Proyecto LabAncestral supera los 80 mil km recorridos en Tarapacá y profundiza trabajo con comunidades
La iniciativa científica avanza en su tercera etapa con foco en biodiversidad, agricultura sustentable y conocimiento ancestral.
El proyecto LabAncestral, ejecutado por la Universidad Arturo Prat (UNAP) y financiado por ANID, presentó los avances de su tercera etapa, destacando un despliegue territorial que ya supera los 80.000 kilómetros recorridos en la Región de Tarapacá.
La cifra equivale a recorrer cerca de 2,3 veces la circunferencia de la Tierra, reflejando la escala del trabajo en terreno en un territorio marcado por dispersión geográfica y condiciones climáticas extremas.
Trabajo territorial se posiciona como eje del proyecto
El programa ha desarrollado intervenciones directas con comunidades rurales, establecimientos educacionales y organizaciones productivas en la provincia del Tamarugal. Este enfoque ha permitido levantar información técnica sobre prácticas agrícolas y ganaderas tradicionales, además de fortalecer la vinculación entre ciencia y territorio.

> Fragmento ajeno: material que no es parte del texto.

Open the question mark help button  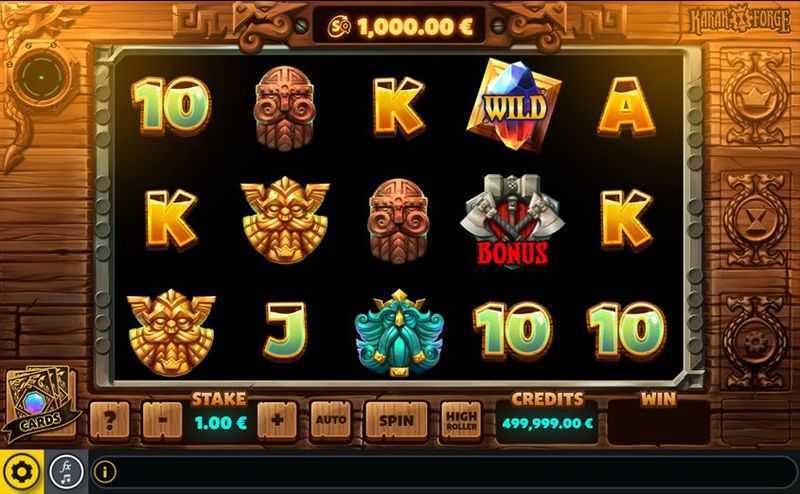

Uno de los ejes centrales del proyecto es la creación de un banco de germoplasma, orientado al rescate de material genético y semillas locales, integrando conocimiento ancestral con estándares científicos actuales. La iniciativa busca consolidar un sistema que contribuya a la preservación de la biodiversidad y al fortalecimiento de sistemas agroalimentarios en zonas desérticas.
Nueva etapa incorpora internacionalización y gobernanza
Para el ciclo 2026-2027, el proyecto contempla la actualización de su hoja de ruta, el fortalecimiento de su gobernanza y el impulso a procesos de internacionalización.
“El ciclo estará marcado por la profundización de iniciativas priorizadas y la proyección internacional del proyecto”, señaló el director del nodo, Jorge Olave.
Desde la universidad se destacó el carácter colaborativo del proyecto, basado en la co-construcción con comunidades locales.
“Este proyecto está inserto en los territorios y trabaja desde una co-construcción, no desde la imposición”, afirmó la directora de docencia, Camila Valdés.
Impacto educativo y territorial marca desarrollo del programa
El despliegue del proyecto también ha permitido acercar la ciencia a estudiantes y comunidades, promoviendo vocaciones científicas y fortaleciendo el capital social en el territorio. Autoridades académicas destacaron que la iniciativa contribuye a posicionar la región como un espacio activo de aprendizaje e innovación, en un contexto donde el conocimiento local adquiere relevancia para el desarrollo sostenible.